Prediksi & Rekomendasi
Konteks klasemen sangat menentukan dinamika laga ini. Japan hanya membutuhkan hasil imbang untuk lolos, sementara Sweden wajib menang. Kondisi ini membuat Japan kemungkinan besar akan mengadopsi pendekatan lebih hati-hati — yang ironisnya bisa menjadi bumerang jika mereka terlalu pasif. Berdasarkan analisis mendalam, skenario paling mungkin adalah Japan akan mendominasi penguasaan bola di kisaran 55-60% sambil mengontrol tempo permainan, sementara Sweden akan mengandalkan serangan balik cepat dan bola mati — di mana 40% gol mereka berasal dari situasi set piece.

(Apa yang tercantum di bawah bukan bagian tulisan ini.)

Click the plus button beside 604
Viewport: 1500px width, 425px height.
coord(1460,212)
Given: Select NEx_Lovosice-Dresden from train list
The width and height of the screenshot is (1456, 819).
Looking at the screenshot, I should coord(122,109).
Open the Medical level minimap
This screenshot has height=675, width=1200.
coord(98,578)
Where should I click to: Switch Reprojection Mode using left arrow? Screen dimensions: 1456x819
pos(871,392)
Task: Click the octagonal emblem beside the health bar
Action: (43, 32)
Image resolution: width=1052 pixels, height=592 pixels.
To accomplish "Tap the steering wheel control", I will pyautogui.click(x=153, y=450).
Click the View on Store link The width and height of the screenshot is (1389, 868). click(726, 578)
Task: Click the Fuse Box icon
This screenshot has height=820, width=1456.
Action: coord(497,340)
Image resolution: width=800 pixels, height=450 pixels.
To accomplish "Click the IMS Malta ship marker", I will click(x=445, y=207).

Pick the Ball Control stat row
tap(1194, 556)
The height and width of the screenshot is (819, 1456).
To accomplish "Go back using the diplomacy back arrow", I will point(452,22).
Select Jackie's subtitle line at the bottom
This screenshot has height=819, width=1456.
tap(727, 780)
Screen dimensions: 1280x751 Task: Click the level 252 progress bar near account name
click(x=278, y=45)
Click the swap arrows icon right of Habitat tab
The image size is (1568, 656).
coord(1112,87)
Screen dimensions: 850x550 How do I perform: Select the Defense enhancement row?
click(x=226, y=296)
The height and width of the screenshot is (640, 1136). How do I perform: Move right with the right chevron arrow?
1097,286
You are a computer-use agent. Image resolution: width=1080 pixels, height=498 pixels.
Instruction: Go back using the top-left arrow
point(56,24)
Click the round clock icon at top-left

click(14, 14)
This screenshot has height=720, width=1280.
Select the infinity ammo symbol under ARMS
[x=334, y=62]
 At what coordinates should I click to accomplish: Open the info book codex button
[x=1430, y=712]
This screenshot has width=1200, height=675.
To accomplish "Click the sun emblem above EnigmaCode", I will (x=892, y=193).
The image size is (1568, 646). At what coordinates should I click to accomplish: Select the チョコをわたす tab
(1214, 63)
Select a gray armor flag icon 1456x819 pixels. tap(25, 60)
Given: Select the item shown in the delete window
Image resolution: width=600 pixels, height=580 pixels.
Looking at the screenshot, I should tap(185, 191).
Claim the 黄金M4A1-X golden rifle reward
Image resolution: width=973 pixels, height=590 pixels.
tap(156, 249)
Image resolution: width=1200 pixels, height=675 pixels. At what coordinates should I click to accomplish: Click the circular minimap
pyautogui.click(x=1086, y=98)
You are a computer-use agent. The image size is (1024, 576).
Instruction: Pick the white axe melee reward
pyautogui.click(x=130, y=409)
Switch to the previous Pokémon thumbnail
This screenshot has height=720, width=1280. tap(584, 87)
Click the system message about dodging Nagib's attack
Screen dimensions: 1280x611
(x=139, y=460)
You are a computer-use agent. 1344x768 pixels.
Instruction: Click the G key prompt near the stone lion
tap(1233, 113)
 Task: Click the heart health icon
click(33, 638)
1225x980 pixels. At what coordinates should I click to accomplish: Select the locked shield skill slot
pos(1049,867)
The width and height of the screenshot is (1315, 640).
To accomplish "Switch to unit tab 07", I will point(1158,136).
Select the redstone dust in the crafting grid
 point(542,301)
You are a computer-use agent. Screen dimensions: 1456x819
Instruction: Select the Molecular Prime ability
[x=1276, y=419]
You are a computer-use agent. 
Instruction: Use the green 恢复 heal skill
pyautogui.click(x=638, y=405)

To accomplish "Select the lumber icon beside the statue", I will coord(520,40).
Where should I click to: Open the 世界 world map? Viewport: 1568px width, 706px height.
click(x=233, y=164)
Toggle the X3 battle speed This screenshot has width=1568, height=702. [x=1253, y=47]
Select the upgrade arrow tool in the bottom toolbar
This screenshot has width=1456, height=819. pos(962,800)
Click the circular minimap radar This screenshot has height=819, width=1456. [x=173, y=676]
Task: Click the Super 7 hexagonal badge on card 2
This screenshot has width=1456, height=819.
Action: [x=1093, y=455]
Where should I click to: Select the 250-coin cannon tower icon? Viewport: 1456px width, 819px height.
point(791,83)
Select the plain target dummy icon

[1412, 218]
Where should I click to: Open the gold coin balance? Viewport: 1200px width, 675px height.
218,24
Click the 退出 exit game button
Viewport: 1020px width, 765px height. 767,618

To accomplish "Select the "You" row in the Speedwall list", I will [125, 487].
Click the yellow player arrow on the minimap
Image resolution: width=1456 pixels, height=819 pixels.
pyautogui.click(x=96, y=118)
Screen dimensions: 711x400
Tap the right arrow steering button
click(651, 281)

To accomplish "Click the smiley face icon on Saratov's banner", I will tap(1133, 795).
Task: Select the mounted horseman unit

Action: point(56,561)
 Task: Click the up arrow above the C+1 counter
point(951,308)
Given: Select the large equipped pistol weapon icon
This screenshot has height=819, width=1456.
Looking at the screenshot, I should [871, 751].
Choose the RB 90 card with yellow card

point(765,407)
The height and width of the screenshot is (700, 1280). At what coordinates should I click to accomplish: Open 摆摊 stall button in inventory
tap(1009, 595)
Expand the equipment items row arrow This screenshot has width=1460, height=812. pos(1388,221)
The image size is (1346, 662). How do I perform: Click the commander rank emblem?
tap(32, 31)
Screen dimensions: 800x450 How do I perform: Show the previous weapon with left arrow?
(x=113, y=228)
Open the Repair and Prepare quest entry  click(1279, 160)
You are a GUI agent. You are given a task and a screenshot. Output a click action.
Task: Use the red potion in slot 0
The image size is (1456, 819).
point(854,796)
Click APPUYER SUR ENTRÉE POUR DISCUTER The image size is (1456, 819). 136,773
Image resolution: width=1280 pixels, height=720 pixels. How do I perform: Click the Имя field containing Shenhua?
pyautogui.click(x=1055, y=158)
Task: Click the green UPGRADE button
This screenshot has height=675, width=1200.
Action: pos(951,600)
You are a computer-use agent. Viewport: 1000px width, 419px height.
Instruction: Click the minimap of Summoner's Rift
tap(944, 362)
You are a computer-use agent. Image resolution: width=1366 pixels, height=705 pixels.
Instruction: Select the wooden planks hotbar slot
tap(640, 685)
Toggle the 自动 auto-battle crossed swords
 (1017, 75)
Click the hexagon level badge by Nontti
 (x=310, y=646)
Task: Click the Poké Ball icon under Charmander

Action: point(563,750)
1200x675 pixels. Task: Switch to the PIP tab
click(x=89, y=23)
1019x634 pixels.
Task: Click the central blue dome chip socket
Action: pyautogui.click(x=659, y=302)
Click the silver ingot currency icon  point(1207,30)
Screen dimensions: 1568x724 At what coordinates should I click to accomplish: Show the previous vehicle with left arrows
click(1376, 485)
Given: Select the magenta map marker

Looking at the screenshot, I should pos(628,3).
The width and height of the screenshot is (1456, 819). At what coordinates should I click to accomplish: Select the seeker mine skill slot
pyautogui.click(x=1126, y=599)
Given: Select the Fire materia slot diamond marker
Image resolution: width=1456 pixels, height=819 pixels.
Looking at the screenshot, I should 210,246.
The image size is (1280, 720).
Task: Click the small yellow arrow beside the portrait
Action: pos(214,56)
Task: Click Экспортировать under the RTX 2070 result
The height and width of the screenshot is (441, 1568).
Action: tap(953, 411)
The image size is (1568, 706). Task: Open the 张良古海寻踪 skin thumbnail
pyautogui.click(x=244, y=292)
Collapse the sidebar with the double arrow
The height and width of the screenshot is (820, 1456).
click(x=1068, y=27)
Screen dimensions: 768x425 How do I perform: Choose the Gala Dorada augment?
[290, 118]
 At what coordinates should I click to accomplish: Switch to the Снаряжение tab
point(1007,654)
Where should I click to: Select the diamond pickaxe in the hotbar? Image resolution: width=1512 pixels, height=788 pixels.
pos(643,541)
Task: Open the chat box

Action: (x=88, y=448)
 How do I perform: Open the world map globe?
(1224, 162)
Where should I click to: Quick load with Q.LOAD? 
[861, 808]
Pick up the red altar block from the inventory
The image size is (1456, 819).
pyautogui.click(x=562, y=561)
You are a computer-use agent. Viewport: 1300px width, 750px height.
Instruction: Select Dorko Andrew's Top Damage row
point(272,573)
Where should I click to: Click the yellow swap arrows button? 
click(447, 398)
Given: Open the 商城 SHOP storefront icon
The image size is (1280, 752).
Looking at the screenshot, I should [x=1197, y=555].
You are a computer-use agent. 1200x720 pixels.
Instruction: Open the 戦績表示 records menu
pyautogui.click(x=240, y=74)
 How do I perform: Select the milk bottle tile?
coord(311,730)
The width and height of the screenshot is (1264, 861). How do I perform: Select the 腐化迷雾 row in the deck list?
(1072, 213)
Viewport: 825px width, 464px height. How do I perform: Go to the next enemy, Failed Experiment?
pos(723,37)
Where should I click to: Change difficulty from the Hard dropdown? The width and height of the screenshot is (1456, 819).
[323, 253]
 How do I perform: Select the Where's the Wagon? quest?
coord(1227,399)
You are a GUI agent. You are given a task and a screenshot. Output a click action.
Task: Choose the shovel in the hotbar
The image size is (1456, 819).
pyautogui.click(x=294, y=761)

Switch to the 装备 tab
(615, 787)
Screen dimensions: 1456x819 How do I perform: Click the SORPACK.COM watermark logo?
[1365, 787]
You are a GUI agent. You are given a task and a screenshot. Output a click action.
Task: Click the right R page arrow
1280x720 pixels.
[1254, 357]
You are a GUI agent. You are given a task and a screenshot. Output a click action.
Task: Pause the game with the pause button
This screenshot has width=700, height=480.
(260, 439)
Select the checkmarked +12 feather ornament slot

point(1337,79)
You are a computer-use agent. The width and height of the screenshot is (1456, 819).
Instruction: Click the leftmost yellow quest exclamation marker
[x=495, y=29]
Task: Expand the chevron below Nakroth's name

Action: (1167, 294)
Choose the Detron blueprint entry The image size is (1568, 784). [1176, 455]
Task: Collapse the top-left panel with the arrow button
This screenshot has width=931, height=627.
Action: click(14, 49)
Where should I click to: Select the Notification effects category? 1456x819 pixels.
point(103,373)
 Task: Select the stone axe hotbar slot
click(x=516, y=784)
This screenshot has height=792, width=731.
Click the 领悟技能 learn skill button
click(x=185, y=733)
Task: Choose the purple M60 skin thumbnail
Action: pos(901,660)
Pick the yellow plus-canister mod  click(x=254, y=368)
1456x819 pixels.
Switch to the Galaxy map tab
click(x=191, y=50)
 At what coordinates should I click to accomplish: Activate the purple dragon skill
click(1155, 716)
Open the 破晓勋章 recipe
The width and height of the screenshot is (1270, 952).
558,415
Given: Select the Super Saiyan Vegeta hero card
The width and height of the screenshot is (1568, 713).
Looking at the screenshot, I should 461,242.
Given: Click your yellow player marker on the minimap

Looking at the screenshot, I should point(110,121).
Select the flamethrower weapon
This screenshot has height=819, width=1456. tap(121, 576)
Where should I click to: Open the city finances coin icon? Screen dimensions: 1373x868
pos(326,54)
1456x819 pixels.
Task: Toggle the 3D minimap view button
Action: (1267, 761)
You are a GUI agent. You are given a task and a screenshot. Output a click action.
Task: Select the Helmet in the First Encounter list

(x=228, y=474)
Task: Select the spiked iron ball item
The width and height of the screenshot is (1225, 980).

Pertempuran kunci akan terjadi di zona wide area, terutama duel Mitoma melawan Emil Krafth. Keberhasilan Japan mengeksploitasi sektor ini berpotensi membuka ruang bagi Kubo dan Ritsu Doan di second line. Di sisi lain, Sweden harus lebih berani menekan lebih tinggi dan memaksa kesalahan build-up Japan yang kadang overconfident di area sendiri.
Rekomendasi taruhan: Under 2.5 gol (odds 1.75) sangat menarik mengingat Sweden hanya mencetak 1 gol dalam 2 laga dan Japan kemungkinan bermain pragmatis. Pasar Asian handicap Japan -0.25 (odds 1.90) juga bernilai dengan probabilitas Japan setidaknya meraih hasil imbang. Untuk pasar kartu, over 3.5 kartu kuning layak dipertimbangkan mengingat tensi tinggi dan intensitas duel fisik yang diperkirakan terjadi.
Prediksi Skor: Japan 2-1 Sweden
Japan dengan kematangan taktikal dan stabilitas tim yang lebih solid diprediksi mampu menyelesaikan pekerjaan rumah mereka. Meski Sweden akan memberikan perlawanan sengit dan kemungkinan mencetak gol melalui skema bola mati, superioritas Japan dalam penguasaan bola dan kreativitas di sepertiga akhir lapangan pada akhirnya akan menjadi pembeda. Gol Mitoma dan Kubo menjadi kunci kemenangan Samurai Biru sekaligus memastikan langkah mereka ke babak gugur sebagai runner-up grup, sementara Sweden harus pulang awal dari turnamen empat tahunan ini.